[Novalug] postfix Q (my domain as a virtual domain)
jecottrell3 at comcast.net
jecottrell3 at comcast.net
Mon Apr 5 11:27:03 EDT 2010
I was going to suggest that you did exactly what you did. While MX is the MX for example.com, it's job should be more along the lines of a receiving mailroom, accepting mail but forwarding it to wherever the ultimate mailstore is. Actually, that could be itself, example.com itself, or another host.
I'm wondering why you even have a uucp user tho. And if you remove it on MX, is the spam just going to go to example.com itself?
You might consider going one step further, and treating all mail to mx.example.com as if it were the to the main domain, making it a virtual domain too. After all, you don't really want mail piling up on the MX host, do you?
The only other issue I see is whether or not example.com has a lower valued MX than MX itself. If it does, no problem. But if not, you might end up trying to the lowest valued MX, which is MX itself. I know that sendmail has ways around this (relay, but ignore MX records), but I am not sure how Postfix handles this problem.
----- Original Message -----
From: "Chris Snyder" <gopher at 3wa.org>
To: "NOVALUG" <NOVALUG at calypso.tux.org>
Sent: Monday, April 5, 2010 10:45:34 AM GMT -05:00 US/Canada Eastern
Subject: [Novalug] postfix Q (my domain as a virtual domain)
Can anybody find a flaw in this concept? Because I can't, and it's looking
like a really nice option for a Postfix problem I'm having.
I have postfix listening for mail on the host mx.example.com. The host accepts
mail for local delivery (i.e. bob at mx.example.com) and it accepts all mail for
my domain '@example.com' (i.e. frank at example.com).
In the past when I've needed this type of setup, I've just added 'example.com'
to the configuration parameter 'mydestination' and added a few aliases under
/etc/aliases. The problem I have with this is now any local account on the
host can receive '@example.com' mail, for example, bin, admin, uucp, etc.

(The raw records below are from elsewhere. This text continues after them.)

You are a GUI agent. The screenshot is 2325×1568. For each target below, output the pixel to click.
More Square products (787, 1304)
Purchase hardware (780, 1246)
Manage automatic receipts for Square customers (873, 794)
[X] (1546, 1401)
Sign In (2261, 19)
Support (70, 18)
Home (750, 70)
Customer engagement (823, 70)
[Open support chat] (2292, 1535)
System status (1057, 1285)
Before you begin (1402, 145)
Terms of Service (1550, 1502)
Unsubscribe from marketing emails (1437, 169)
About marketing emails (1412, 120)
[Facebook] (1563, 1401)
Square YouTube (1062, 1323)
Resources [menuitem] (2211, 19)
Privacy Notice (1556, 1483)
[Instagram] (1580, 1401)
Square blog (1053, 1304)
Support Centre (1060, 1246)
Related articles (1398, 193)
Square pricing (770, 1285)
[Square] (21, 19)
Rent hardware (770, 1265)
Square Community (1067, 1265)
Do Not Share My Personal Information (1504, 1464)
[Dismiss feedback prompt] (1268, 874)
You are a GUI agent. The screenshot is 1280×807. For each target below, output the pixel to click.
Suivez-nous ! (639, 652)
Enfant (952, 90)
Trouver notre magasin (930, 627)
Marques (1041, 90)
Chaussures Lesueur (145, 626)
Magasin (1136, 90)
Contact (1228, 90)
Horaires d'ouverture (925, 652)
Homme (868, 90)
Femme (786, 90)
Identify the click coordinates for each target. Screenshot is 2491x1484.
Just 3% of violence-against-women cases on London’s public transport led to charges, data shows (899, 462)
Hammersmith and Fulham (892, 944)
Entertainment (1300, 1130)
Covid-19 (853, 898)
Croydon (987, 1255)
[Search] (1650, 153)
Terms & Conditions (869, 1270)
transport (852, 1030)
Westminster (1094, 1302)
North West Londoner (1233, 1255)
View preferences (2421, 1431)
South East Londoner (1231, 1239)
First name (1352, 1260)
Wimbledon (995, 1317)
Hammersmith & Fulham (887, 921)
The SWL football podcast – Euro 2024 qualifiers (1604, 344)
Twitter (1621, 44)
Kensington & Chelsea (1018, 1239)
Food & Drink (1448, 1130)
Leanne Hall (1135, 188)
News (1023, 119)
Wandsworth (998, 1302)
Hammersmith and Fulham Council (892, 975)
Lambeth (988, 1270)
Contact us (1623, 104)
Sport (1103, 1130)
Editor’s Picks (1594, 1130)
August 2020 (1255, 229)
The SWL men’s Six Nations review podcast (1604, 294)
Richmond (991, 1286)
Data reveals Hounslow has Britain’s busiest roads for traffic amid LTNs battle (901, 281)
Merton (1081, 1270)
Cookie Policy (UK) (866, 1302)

I
don't want that, I only want the certain addresses to be able to receive mail
with an @example.com address. (I'm currently getting spam addressed to
uucp at example.com, this is just rediculous, IMHO.)
So I just found that if I treat 'example.com' as a completely virtual domain,
I can get around this problem:
myhostname = mx.example.com
mydomain = example.com
mydestination = $myhostname, localhost.$mydomain, localhost
virtual_alias_domains = example.com
virtual_alias_maps = hash:/etc/postfix/virtual
Now, all mail addressed to '@example.com' is treated as a virtual domain and
if an address doesn't exist in the file /etc/postfix/virtual it's ignored
(whereas, before if the account was in /etc/passwd or /etc/aliases, the
recipent was considered valid). On the other hand the only way to deliver
mail to a local user is to address it to @mx.example.com or send it from
localhost to localhost. But, this is exactly what I want as the only local
accounts that should ever recieve mail are the usual Ubuntu utility accounts
such as mysql, root, etc. and that's all generated internal to the host
So, am I missing anything here? Any major downsides to this? All the examples
on the net use the 'add your domain to $mydestination' approach and I can't
find anything like I've described, but neither can I find anything warning me
not to do it.
P.S. There is another solution where I could have simply kept '@example.com'
in mydestinations and then local_recipient_maps to have a list of approved
addressses, but this seems ugly and feels like extra book keeping to me.